Sich den gesinnungspolizeilichen Sturmbrigaden anzudienen, ist offensichtlich hin und wieder sehr verlockend; einer quasi „deutschen Tradition“ folgend, läßt sich so das eigene Ansehen pflegen, während man gleichzeitig eventuelle persönliche Rechnungen begleichen kann. Menschlich, allzumenschlich – und nach meiner Erfahrung sind nicht einmal vorgebliche „Ehrenmänner“ davor gefeit.
Ob handfest oder nicht
Soviel zum Universitätsleben. Blieben noch die sonstigen Alltagsgeschäfte. Auf offener Straße sieht die Lage schon ein ganzes Stück anders aus.

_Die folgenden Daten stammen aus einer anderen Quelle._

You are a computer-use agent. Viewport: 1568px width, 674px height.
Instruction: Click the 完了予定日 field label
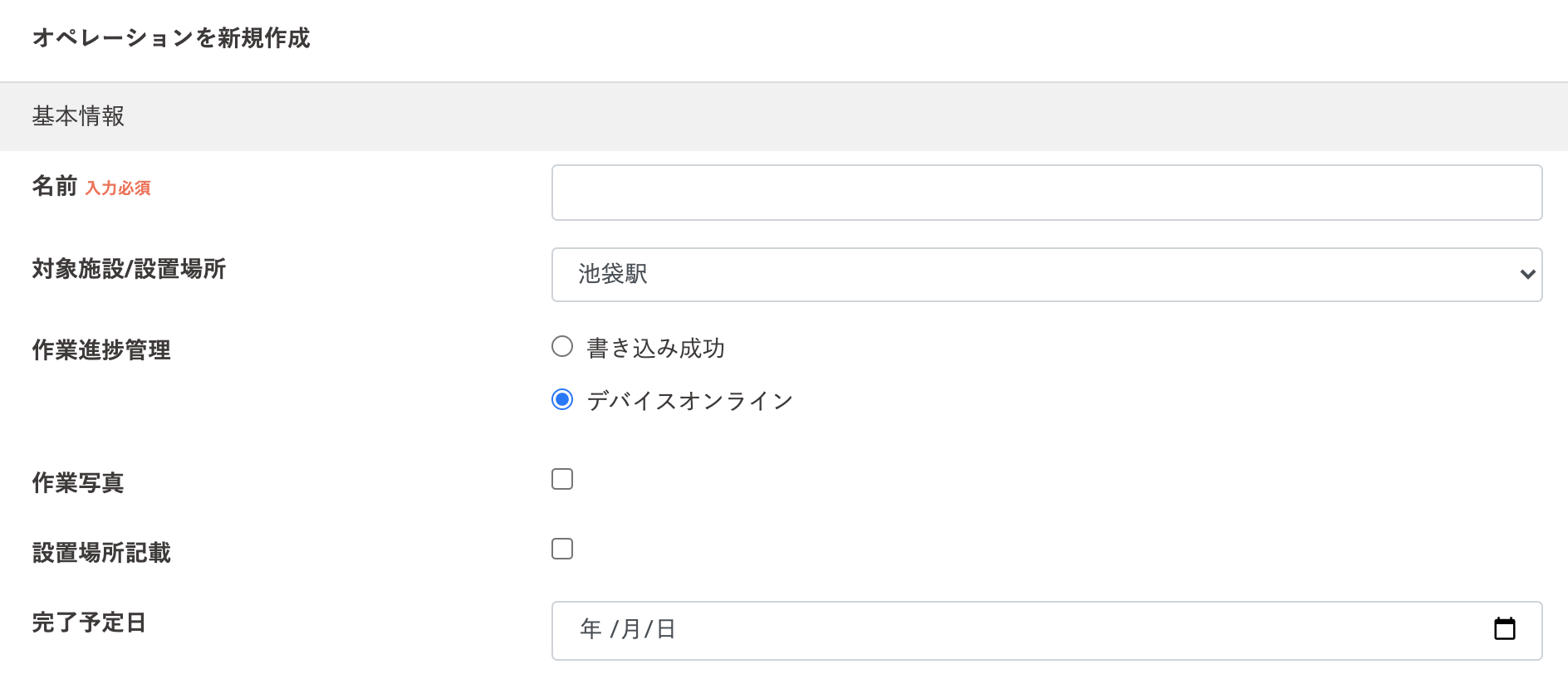tap(89, 623)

Zwar wurde mir bisher weder das Auto angezündet, wie bei Dieter Stein, noch der Briefkasten mit angesammeltem Hundekot aufgefüllt, wie es im vergangenen Jahr einem BN-Kollegen geschah. Das sind Eindrücke, um die ich die Betroffenen weiß Gott nicht beneide.
Doch auch Erlebnisse wie angespuckt oder mit Kaffee begossen zu werden, sind durchaus unschön. Dabei spielt nicht einmal der Akt des Übergriffs an sich die Hauptrolle, sondern vielmehr das Gefühl der ohnmächtigen Wut – gerade wenn solch „zivilcouragiertes“ Verhalten von Radfahrern gezeigt wird, die im nächsten Moment um eine Ecke verschwunden sind. Was also bleibt hängen von derlei Äußerungen der „wehrhaften Demokratie“?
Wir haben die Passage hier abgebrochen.